3,3-Dimethylpentane is one of the isomers of heptane. 3,3-Dimethylpentane has a boiling point of 86.0 °C and melting point of −134.9 °C. Its density is 0.6934. The refractive index is 1.39092 at 20 °C.

==Preparation==
A method to produce 3,3-dimethylpentane is to react tert-amyl chloride (CH_{3}CH_{2}C(CH_{3})_{2}Cl) with propionaldehyde (CH_{3}CH_{2}CHO) producing 3,3-dimethylpentan-2-ol. This is then dehydrated to produce 3,3-dimethylpent-2-ene, which when hydrogenated produces some 3,3-dimethylpentane, but also 2,3-dimethylpentane.

==Properties==
In 1929 Graham Edgar and George Calingaert made 3,3-dimethylpentane and measured its physical characteristics for the first time. The measurements were at 20 °C, not the standard conditions used in later times.

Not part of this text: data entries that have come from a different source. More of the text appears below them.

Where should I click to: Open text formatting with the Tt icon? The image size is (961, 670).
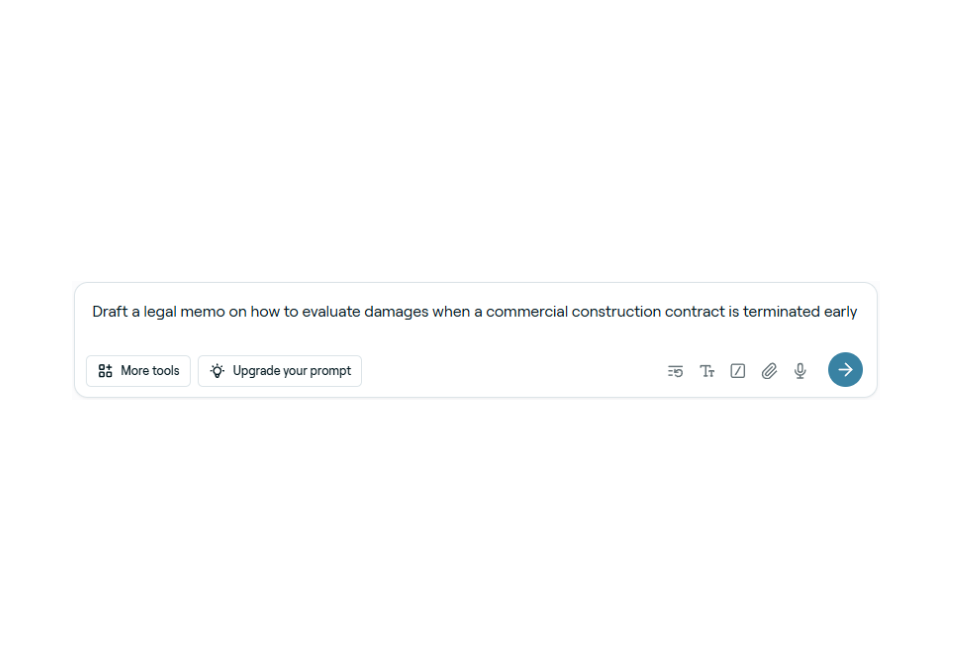(x=707, y=371)
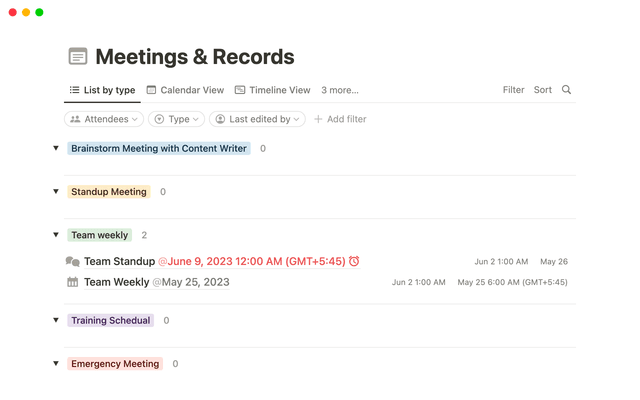
Task: Click the search magnifier icon
Action: (566, 90)
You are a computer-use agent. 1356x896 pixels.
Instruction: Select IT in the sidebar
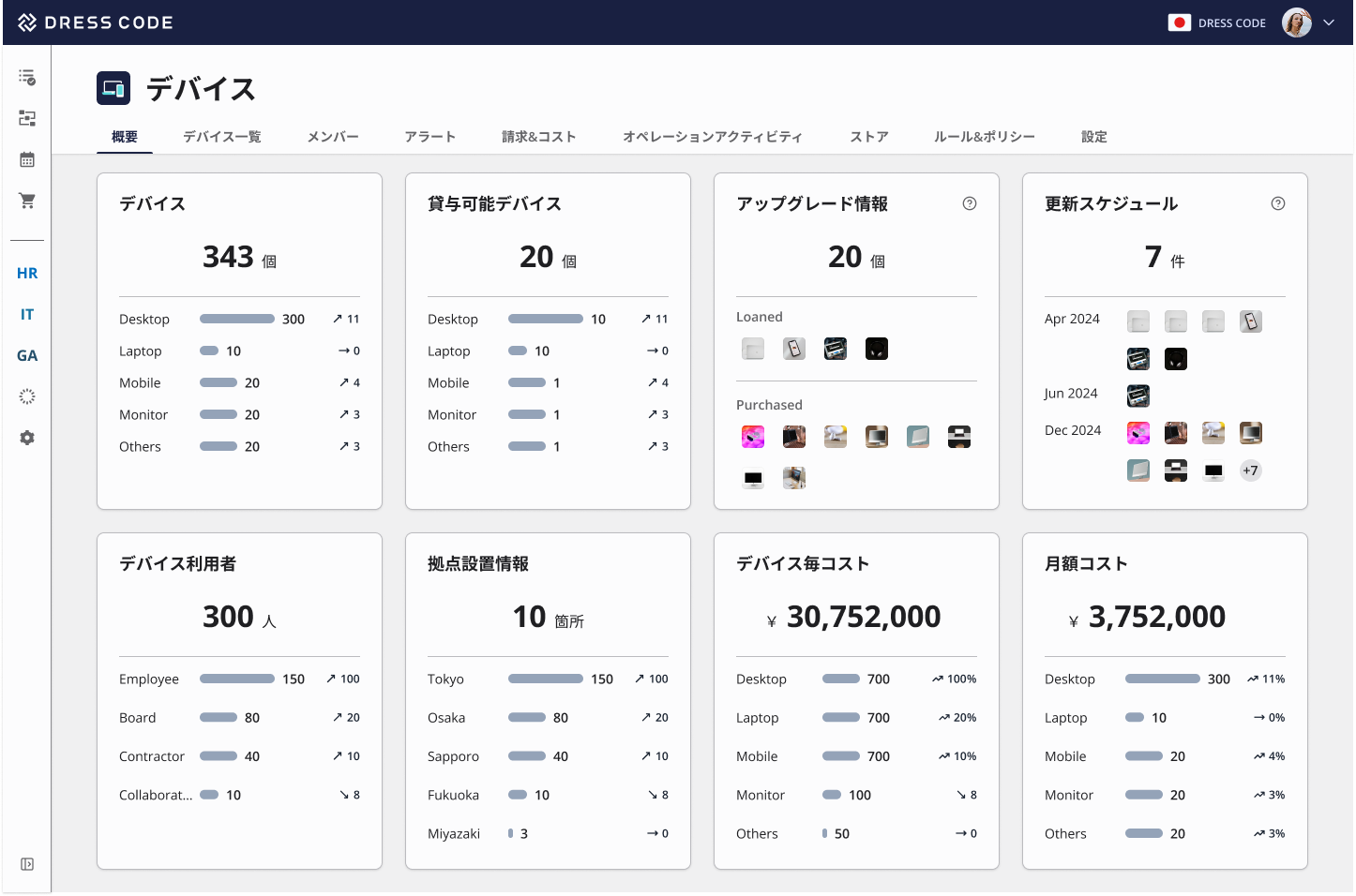[27, 314]
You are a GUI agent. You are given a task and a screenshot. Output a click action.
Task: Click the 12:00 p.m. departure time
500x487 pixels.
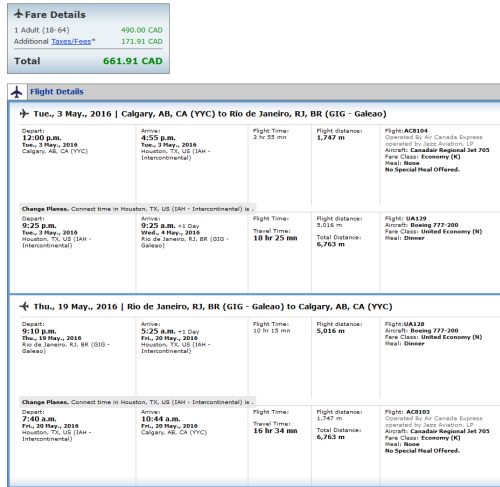[x=42, y=138]
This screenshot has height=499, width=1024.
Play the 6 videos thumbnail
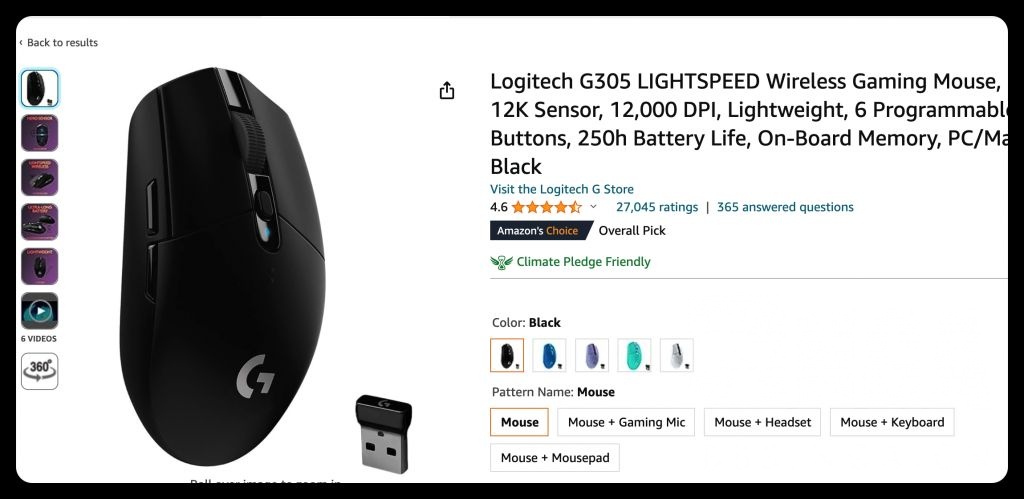[40, 311]
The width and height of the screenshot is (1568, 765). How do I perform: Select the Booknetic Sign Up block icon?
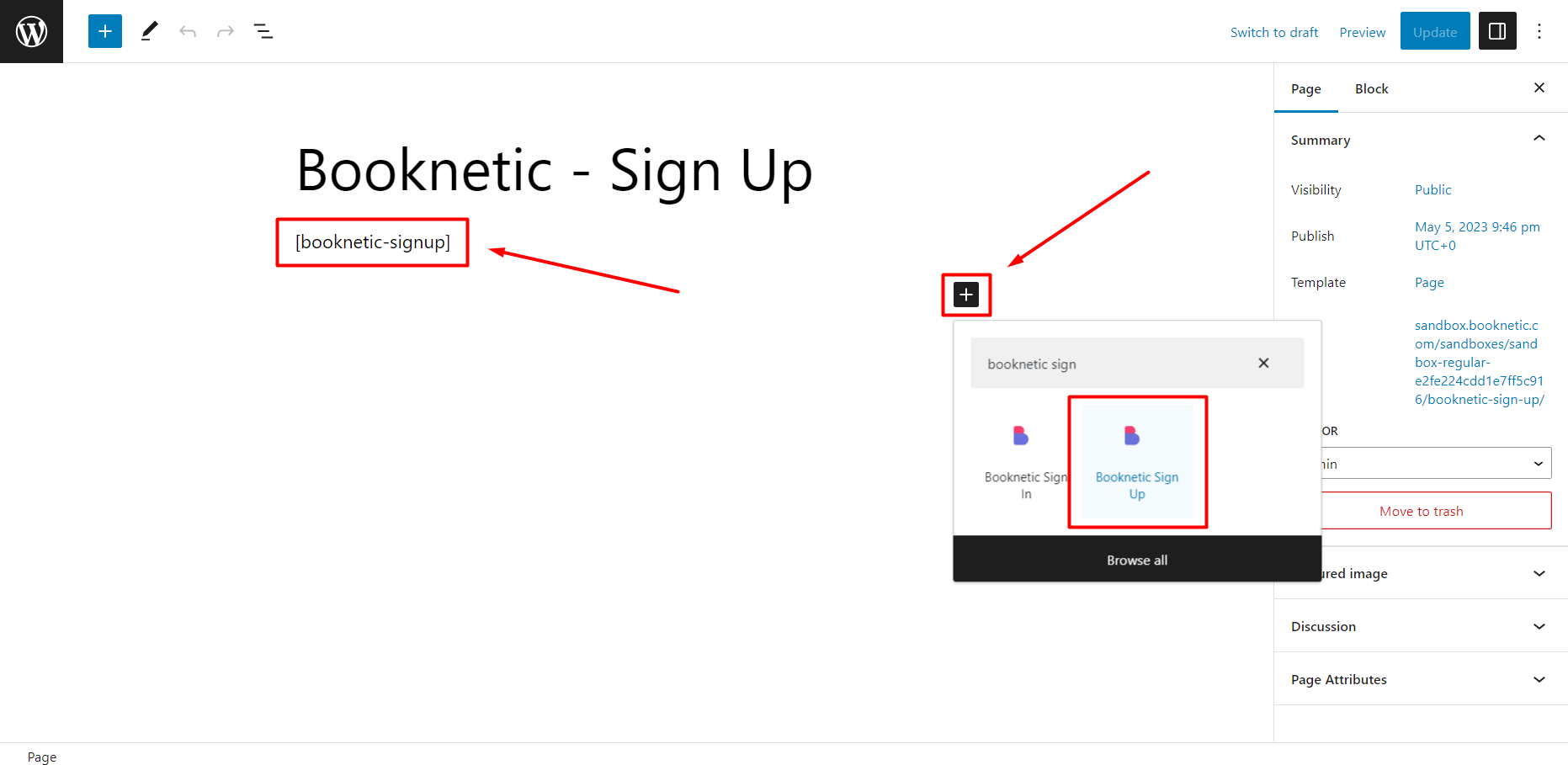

For 3,3-dimethylpentane they measured a density of 0.6934 at 20 °C with a rate of change Δd/ΔT of 0.000848. The dielectric constant is 1.940. The refractive index at 20° is 1.39114. The adiabatic compressibility is 0.00011455 and isothermal compressibility is 0.00014513 atmospheres. The velocity of sound is 1.1295 km/s. Coefficient of thermal expansion is 0.002467/°. Surface tension is 19.63 dynes/cm. Viscosity is 0.00454. The heat of combustion is 11470 cal/g which is very similar to other heptanes.